▸ **TEXTO DE ESTUDIO**:
Cuestionar los matriarcados

En esa relación de sumisión, en la trampa de los cuidados femeninos, en el sexilio a las ciudades de las mujeres que no se adecuan a los estándares heteronormativos y en cuestionar los pilares del sacrosanto matriarcado rural que tanto se idealiza políticamente desde el discurso reaccionario, ha hurgado, y de qué manera, la bertsolari y escritora Miren Amuriza (Berriz, 1990) en Basa. La novela, que se hizo con el Premio Igartza Saria para jóvenes que escriben en euskera, traducida al castellano por Miren Agur Meabe en Consonni, se centra en la vida de Sabina Gojenola, una viuda que gobierna obcecadamente un caserío y cuida de su cuñado inválido hasta que su rendimiento físico empeora y sus hijos cuestionan sus capacidades.

“Se idealiza el matriarcado vasco, pero pocas mujeres tienen el control real”, avisa Miren Amuriza

“Mi intención no era la de ofrecer el retrato de la mujer rural vasca, sino que fuera identificable para cualquier otro entorno”, cuenta la autora. “Pertenezco al mundo rural de Bizkaia y soy hija única, durante mi niñez estuve rodeada de mujeres mayores (tías, vecinas, abuelas) y se me quedaron grabadas muchas de esas vivencias. Con los años, y con perspectiva feminista, quise construir un relato sobre el temperamento de todas esas mujeres con las que me encontré”, añade.

La escritora Miren Amuriza, en Berriz (Bizkaia).
La escritora Miren Amuriza, en Berriz (Bizkaia).Javier Hernández

En Basa, Sabina lucha por imponer su autonomía. Es una mujer indómita que solo quiere a sus ovejas, a su huerto y a su perro, que rechaza las comodidades y que verá cómo todo su sistema de vida se pone en jaque cuando su salud se deteriora y se cuestiona su figura de cuidadora y gobernanta. Poco a poco, desde sus hijos a los hombres del pueblo, todo el mundo se empeñará en acorralarla y colocarla en su sitio. “En Euskal Herria hemos idealizado muchísimo la idea del matriarcado vasco. Siempre escuchas el mítico comentario de ‘¡pero cómo va a haber machismo si en casa la que manejaba los dineros era mi madre!’. Creemos que veníamos de una sociedad matriarcal, pero no es así para nada. Pocas mujeres realmente controlan los caseríos y, si lo hacen, serán cuestionadas por la comunidad”, destaca Amuriza, que lamenta los retratos complacientes de lo rural. “El mensaje de nuestros abuelos hacia nuestros padres y de ellos a nuestra generación fue claro: ‘Sal de aquí, búscate algo mejor”.

▸ **CONTENIDO DEL CONJUNTO**:
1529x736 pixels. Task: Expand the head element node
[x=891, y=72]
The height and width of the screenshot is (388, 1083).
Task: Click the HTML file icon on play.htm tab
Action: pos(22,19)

▸ **TAREA 1**:
Según el texto sobre la novela Basa, ¿cuáles son las cosas que Sabina solo quiere? Enumérelas todas.
▸ **TAREA 2**:
De acuerdo con el texto sobre la novela Basa, ¿por qué quiso Miren Amuriza construir un relato sobre el temperamento de esas mujeres? Conteste en una a tres oraciones.
▸ **TAREA 3**:
Prosiga el texto sobre la novela Basa a partir de su última oración.

▸ **RESPUESTA ESCRITA 1**:
Sus ovejas, su huerto y su perro.

▸ **RESPUESTA ESCRITA 2**:
Amuriza pertenece al mundo rural de Bizkaia, es hija única y durante su niñez estuvo rodeada de mujeres mayores (tías, vecinas, abuelas), cuyas vivencias se le quedaron grabadas. Con los años y con perspectiva feminista, quiso construir un relato sobre el temperamento de todas ellas.

▸ **RESPUESTA ESCRITA 3**:
La siguiente revolución

“Ni la literatura rural son cabritas, ovejas y campesinos ni son libros sobre el poder de la naturaleza. Es la cultura del sitio”, apunta Maria Bohigas, editora y directora de Club Editor. Junto a la filóloga Roser Vernet, Bohigas es la comisaria de la próxima edición del Festival Mot, en Girona, un certamen sobre literatura que en su próxima edición (del 17 al 26 de marzo) pondrá el foco en “la segunda vida del ruralismo literario” y donde, entre otros autores, se explorarán también todos estos éxitos que firman mujeres. Un género que abre nuevas vías y puntos de vista, como el de Yolanda Regidor en La última cabaña (Lumen), que se publicará a mediados de mes. Allí es un hombre, y no una mujer, quien se aísla del mundo en una casa en el monte para dejarse ir, con el corazón destrozado, hasta dónde le tenga que llevar la vida.

Pese a la pluralidad, sigue habiendo vacíos, apunta la escritora y veterinaria María Sánchez, fenómeno editorial con su reivindicación feminista de las mujeres del campo en su ensayo memorístico Tierra de mujeres (Seix Barral, 2019). “Es muy importante ver desde dónde se escriben estos relatos. A mí me parece genial la diversidad de historias, pero si se analizaba hasta ahora, la fama se la llevan los libros de señores de ciudad sin relación con el campo y de clases sociales altas”, lamenta, reivindicando a autoras como Mercè Ibarz, Olga Novo o Teresa Moure.

Para Sánchez, el género debe abrazar las historias que no solo impongan la mirada externa de quien se instala allí: “¿Qué pasa con todos los chavales que se quieren ir? ¿Y con el acceso a la tierra? Espero con ganas esos libros de migrantes que viven y trabajan en nuestros medios rurales”, vaticina, abriendo una nueva vía en la narrativa antibucólica. Una que no solo dé voz a quienes la viven, sino a los que se ven encerrados en los márgenes por trabajar la tierra.